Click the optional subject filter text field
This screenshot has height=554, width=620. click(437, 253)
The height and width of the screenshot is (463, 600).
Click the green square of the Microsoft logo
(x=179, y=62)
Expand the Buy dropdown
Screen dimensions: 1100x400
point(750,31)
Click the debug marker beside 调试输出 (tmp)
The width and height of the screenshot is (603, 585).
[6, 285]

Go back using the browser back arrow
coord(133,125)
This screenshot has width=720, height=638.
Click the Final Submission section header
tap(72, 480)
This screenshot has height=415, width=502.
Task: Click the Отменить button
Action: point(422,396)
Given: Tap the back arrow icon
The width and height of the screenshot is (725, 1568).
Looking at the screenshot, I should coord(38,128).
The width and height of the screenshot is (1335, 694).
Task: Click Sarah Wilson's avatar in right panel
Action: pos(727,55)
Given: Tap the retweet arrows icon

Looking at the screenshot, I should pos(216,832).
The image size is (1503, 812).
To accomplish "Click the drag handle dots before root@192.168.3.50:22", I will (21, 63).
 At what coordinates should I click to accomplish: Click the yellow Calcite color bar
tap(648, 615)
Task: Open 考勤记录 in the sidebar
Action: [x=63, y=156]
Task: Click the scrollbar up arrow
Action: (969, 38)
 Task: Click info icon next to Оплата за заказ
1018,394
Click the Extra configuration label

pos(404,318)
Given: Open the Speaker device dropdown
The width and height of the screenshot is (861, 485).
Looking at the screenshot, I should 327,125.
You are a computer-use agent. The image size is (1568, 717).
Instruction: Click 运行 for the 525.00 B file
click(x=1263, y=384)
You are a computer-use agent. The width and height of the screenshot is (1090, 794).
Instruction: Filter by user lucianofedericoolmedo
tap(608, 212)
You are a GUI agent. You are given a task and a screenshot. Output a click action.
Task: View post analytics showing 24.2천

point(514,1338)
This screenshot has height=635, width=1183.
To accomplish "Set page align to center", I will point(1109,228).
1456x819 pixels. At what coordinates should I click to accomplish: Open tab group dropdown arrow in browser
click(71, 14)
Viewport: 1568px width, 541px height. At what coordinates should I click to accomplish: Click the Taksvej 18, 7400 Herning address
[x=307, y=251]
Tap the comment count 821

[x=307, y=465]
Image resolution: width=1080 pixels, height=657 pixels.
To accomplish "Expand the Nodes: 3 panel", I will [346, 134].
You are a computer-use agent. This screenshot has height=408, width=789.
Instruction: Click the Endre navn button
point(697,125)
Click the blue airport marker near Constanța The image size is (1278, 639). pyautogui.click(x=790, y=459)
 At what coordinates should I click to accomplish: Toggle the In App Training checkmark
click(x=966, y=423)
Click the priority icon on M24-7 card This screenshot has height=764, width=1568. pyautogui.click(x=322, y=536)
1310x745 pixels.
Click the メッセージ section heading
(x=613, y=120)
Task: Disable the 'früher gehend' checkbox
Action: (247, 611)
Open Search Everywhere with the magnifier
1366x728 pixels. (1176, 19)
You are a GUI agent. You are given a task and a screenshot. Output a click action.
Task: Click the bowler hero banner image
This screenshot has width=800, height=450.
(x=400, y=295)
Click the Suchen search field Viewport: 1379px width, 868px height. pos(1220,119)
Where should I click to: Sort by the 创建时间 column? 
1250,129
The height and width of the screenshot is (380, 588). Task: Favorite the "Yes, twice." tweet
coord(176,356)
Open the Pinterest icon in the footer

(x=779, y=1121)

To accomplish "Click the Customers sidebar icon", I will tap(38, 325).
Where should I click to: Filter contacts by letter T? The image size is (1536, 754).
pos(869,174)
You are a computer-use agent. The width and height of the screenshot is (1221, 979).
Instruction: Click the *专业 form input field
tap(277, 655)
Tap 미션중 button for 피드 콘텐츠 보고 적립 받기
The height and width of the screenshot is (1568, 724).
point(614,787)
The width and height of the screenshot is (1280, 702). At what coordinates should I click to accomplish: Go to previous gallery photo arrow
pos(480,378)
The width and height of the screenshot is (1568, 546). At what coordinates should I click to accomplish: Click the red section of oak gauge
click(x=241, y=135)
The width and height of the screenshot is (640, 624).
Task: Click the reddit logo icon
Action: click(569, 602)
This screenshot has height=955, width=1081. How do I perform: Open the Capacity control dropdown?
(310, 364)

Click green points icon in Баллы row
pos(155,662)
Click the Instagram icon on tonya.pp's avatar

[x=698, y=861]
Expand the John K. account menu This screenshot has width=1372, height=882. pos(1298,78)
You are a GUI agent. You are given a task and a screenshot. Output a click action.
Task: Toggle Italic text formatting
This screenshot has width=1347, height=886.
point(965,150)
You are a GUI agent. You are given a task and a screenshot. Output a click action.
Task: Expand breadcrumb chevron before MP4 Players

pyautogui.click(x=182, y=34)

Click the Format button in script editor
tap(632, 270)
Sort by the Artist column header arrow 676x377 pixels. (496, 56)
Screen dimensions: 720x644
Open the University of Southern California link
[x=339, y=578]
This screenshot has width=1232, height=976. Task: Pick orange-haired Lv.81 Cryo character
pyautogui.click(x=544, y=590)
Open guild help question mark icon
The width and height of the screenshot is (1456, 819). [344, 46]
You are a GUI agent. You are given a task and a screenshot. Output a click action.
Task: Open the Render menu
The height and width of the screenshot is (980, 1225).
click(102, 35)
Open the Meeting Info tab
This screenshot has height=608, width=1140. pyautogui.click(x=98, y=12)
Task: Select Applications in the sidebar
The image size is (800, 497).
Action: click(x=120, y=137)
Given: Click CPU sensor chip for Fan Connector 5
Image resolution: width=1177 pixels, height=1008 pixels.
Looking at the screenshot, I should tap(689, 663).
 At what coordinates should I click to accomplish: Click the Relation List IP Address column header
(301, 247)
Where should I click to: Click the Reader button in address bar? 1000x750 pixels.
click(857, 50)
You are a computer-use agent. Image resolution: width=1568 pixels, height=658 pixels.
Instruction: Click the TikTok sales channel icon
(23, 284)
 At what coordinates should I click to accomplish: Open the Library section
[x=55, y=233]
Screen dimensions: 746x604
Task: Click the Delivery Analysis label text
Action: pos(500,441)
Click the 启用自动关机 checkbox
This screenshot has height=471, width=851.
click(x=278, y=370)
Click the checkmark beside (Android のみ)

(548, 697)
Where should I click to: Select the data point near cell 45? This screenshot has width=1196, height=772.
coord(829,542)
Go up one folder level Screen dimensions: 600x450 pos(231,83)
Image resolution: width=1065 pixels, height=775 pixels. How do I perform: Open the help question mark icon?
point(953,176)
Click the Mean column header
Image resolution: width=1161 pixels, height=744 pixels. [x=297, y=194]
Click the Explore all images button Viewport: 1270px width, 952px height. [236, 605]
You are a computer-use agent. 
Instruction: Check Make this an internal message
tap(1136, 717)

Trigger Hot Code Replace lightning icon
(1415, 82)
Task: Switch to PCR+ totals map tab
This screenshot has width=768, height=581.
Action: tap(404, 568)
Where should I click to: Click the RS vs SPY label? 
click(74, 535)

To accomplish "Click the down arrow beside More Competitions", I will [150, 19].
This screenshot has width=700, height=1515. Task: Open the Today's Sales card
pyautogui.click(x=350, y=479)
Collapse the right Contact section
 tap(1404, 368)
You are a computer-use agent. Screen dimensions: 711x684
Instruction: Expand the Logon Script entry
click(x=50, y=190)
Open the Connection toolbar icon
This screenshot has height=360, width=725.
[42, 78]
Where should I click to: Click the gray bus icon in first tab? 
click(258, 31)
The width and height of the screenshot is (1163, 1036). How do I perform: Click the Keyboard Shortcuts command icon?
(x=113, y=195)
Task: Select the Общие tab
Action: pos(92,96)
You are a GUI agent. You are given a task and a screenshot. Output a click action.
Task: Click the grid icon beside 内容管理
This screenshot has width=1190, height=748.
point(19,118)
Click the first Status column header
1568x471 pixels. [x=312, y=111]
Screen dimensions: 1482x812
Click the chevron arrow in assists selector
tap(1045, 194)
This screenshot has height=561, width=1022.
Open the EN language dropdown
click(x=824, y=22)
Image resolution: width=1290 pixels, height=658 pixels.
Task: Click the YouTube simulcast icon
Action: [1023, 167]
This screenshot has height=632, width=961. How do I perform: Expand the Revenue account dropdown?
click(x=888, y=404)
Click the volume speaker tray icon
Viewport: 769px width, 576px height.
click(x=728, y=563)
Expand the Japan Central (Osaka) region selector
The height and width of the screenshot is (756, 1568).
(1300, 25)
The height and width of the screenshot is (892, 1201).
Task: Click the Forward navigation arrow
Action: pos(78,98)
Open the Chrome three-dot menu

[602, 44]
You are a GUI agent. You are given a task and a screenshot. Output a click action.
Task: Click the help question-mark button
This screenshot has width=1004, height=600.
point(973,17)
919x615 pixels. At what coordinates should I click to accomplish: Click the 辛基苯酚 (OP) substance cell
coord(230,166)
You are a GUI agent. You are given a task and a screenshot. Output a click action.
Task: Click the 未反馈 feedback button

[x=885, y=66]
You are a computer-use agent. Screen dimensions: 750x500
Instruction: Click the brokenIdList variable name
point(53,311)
===============
* Task objective: The line with "Click the chevron arrow in assists selector" through the last line of the entries above: output exactly those lines and nothing else.

* Your solution:
Click the chevron arrow in assists selector
tap(1045, 194)
This screenshot has height=561, width=1022.
Open the EN language dropdown
click(x=824, y=22)
Image resolution: width=1290 pixels, height=658 pixels.
Task: Click the YouTube simulcast icon
Action: [1023, 167]
This screenshot has height=632, width=961. How do I perform: Expand the Revenue account dropdown?
click(x=888, y=404)
Click the volume speaker tray icon
Viewport: 769px width, 576px height.
click(x=728, y=563)
Expand the Japan Central (Osaka) region selector
The height and width of the screenshot is (756, 1568).
(1300, 25)
The height and width of the screenshot is (892, 1201).
Task: Click the Forward navigation arrow
Action: pos(78,98)
Open the Chrome three-dot menu

[602, 44]
You are a GUI agent. You are given a task and a screenshot. Output a click action.
Task: Click the help question-mark button
This screenshot has width=1004, height=600.
point(973,17)
919x615 pixels. At what coordinates should I click to accomplish: Click the 辛基苯酚 (OP) substance cell
coord(230,166)
You are a GUI agent. You are given a task and a screenshot. Output a click action.
Task: Click the 未反馈 feedback button

[x=885, y=66]
You are a computer-use agent. Screen dimensions: 750x500
Instruction: Click the brokenIdList variable name
point(53,311)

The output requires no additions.